### Required work:
Your task is to show every line in the listing below that includes "width".
[Start of Attachment]
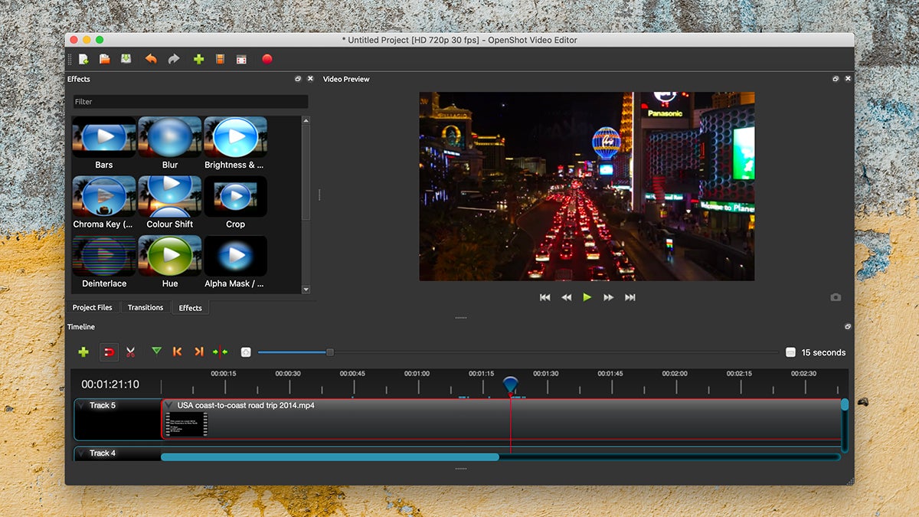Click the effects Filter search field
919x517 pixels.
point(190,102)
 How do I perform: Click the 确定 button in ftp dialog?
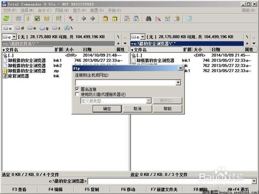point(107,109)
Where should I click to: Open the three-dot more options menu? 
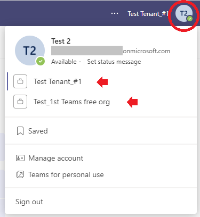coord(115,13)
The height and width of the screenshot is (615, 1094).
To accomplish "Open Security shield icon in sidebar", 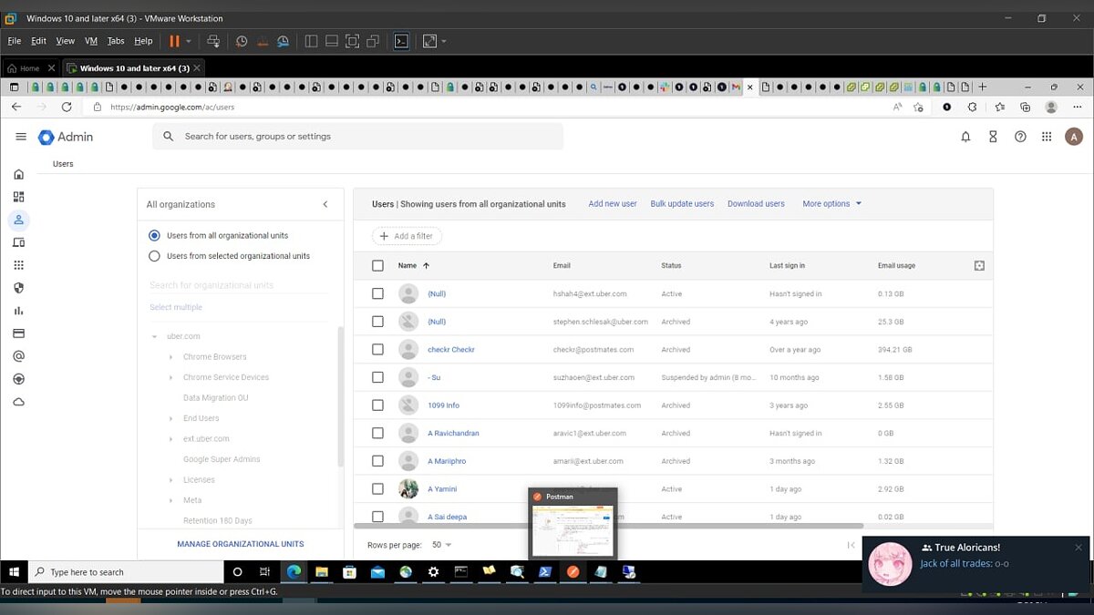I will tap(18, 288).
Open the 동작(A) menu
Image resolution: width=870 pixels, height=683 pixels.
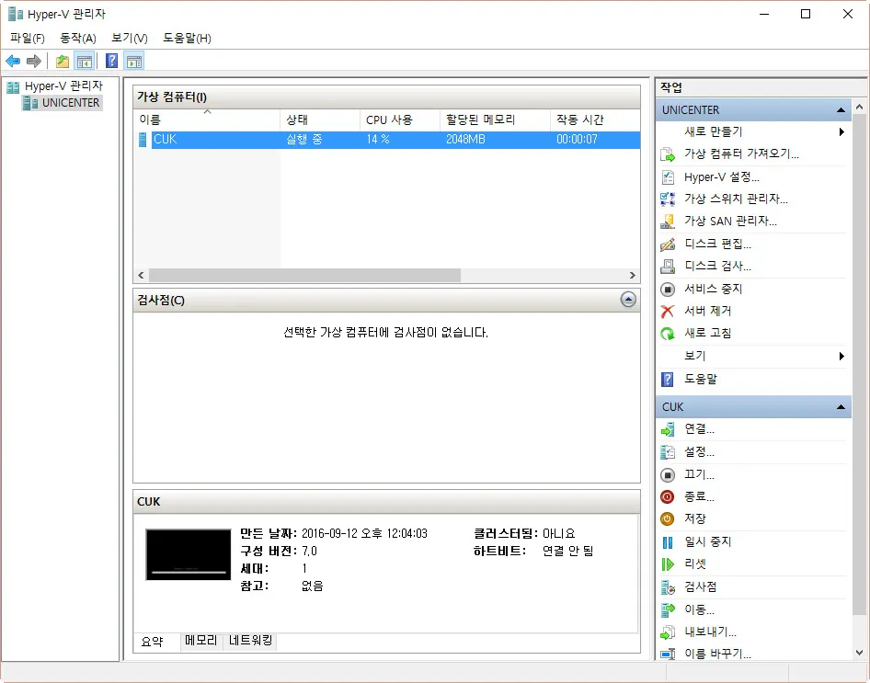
[End of Attachment]
### Output of the exercise:
The height and width of the screenshot is (615, 1094).
Image resolution: width=870 pixels, height=683 pixels.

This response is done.